• Uit te voeren taak:
Druk alle gegevens hieronder ongewijzigd af, regel voor regel en van begin tot eind.

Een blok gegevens
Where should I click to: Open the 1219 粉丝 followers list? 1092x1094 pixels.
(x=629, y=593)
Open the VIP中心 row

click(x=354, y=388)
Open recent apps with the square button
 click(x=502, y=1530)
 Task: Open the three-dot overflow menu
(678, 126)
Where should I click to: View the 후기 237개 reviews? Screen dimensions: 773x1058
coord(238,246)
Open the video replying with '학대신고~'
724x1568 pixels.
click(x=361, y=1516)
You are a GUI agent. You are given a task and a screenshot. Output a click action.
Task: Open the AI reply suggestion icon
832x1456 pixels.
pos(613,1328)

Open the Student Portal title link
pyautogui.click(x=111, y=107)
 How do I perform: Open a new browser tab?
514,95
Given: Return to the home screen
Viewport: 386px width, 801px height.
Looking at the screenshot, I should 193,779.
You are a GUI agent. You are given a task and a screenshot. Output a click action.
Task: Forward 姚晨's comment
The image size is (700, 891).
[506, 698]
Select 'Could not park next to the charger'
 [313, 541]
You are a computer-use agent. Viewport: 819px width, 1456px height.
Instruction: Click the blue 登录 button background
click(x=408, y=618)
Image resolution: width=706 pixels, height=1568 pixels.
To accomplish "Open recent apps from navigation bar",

• Volledige oplossing:
Where should I click to: Open the 1219 粉丝 followers list? 1092x1094 pixels.
(x=629, y=593)
Open the VIP中心 row

click(x=354, y=388)
Open recent apps with the square button
 click(x=502, y=1530)
 Task: Open the three-dot overflow menu
(678, 126)
Where should I click to: View the 후기 237개 reviews? Screen dimensions: 773x1058
coord(238,246)
Open the video replying with '학대신고~'
724x1568 pixels.
click(x=361, y=1516)
You are a GUI agent. You are given a task and a screenshot. Output a click action.
Task: Open the AI reply suggestion icon
832x1456 pixels.
pos(613,1328)

Open the Student Portal title link
pyautogui.click(x=111, y=107)
 How do I perform: Open a new browser tab?
514,95
Given: Return to the home screen
Viewport: 386px width, 801px height.
Looking at the screenshot, I should 193,779.
You are a GUI agent. You are given a task and a screenshot. Output a click action.
Task: Forward 姚晨's comment
The image size is (700, 891).
[506, 698]
Select 'Could not park next to the charger'
 [313, 541]
You are a computer-use agent. Viewport: 819px width, 1456px height.
Instruction: Click the blue 登录 button background
click(x=408, y=618)
Image resolution: width=706 pixels, height=1568 pixels.
To accomplish "Open recent apps from navigation bar",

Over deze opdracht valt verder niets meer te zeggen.